Gezien het bovengenoemde stel ik de Raad voor om een berisping uit te spreken tegen de kapitein.

5. Het oordeel van de Raad

Toedracht

De "Jo Lønn" kwam op 26 februari 2003 in Yeosu, Zuid-Korea, aan om chemicaliën te lossen. Na eerst op de "Ankerplaats W" ten anker te hebben gelegen ging men op 27 februari 2003 voor de kant. Een deel van de lading werd voor de kant gelost en het restant, 2079 ton Butanol, loste men op de ankerplaats ("working area B") in het motorschip "Myung Jin". Na met het aanpassen van het stuwageplan te zijn bezig geweest ging de kapitein om 22.00 uur slapen. Op 1 maart 2003 kwam de agent omstreeks 02.30 uur de uitklaring brengen en werd de kapitein medegedeeld dat de loods voor 05.00 uur besteld was. De tweede stuurman, die vanaf 00.00 uur de wacht had, maakte na de lossing de brug voor vertrek gereed en vulde de Pilot Card in. Bij vertrek was het regenachtig weer en stond er een noordoosten wind met een kracht van 4 Bft. Afhankelijk van de regen bedroeg het zicht tussen de 4 en 8 mijl.

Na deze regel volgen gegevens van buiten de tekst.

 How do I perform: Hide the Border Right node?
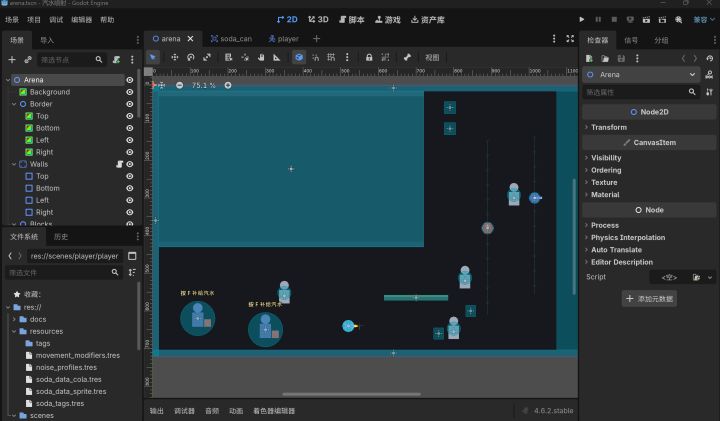tap(129, 152)
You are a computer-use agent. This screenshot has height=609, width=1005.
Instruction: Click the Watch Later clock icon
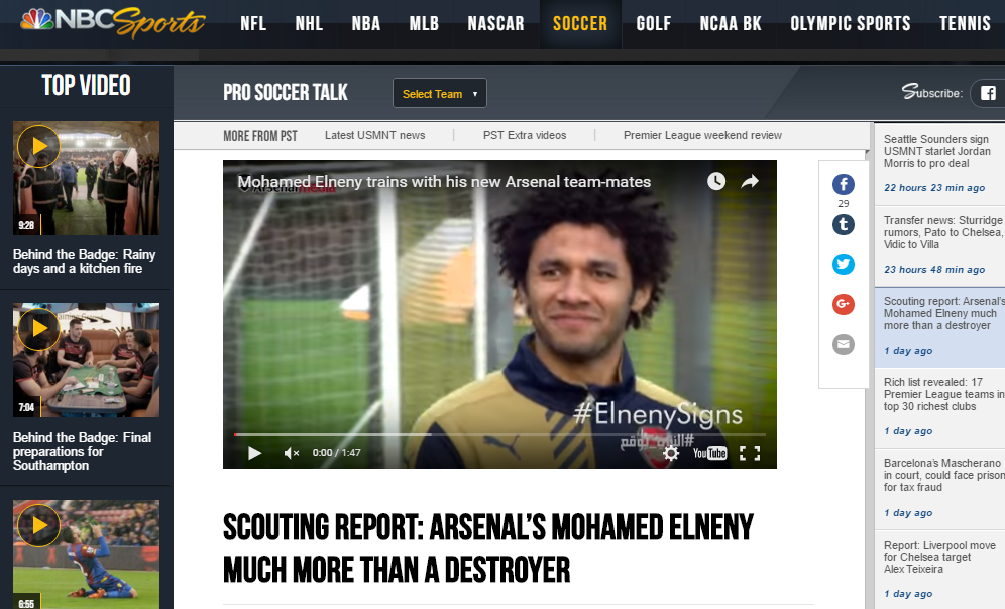(716, 181)
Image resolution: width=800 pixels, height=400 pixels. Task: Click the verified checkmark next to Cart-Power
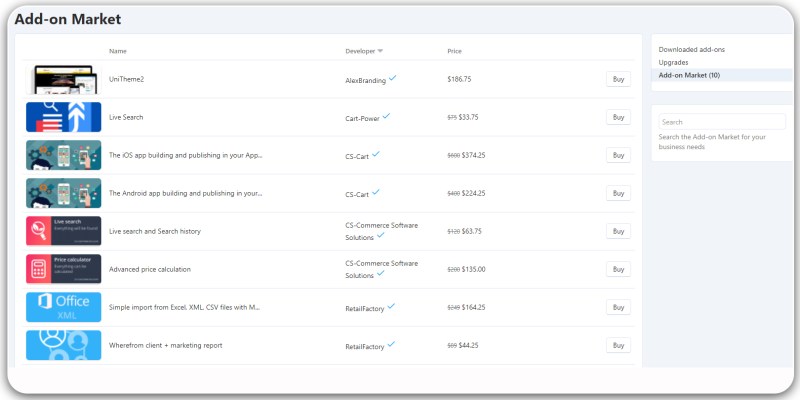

Om 04.45 uur kwam de loods aan boord. De kapitein had reeds als onderdeel van de reisvoorbereiding een koerslijn, 152° rw, in de kaart gezet vanaf de ankerpositie. De loods ging met deze koerslijn akkoord. Na dit overleg nam de loods, via VHF kanaal 12, contact op met Gwangjang Port Traffic Management Service om te melden dat de "Jo Lønn" gereed was voor vertrek. Het gesprek vond plaats in het Koreaans, zoals alle gesprekken die op de VHF te horen waren. Men had op de brug drie VHF's bijstaan, twee luid en één zachtjes.

Port Control gaf aan de loods door dat er een binnenkomer, het m.s. "Geroi Novoros Ssisyska", van zee onderweg was naar de "inner anchorage" en het m.s. "Zenith Focus" vanaf de "W-anchorage" ook naar de "inner anchorage" zou opstomen. De loods kreeg de opdracht om met de loods van de "Zenith Focus" contact op te nemen en afspraken te maken. Tussen beide loodsen werd afgesproken dat de "Zenith Focus" achter de "Jo Lønn" langs zou gaan. De loods heeft deze informatie niet aan de kapitein doorgegeven.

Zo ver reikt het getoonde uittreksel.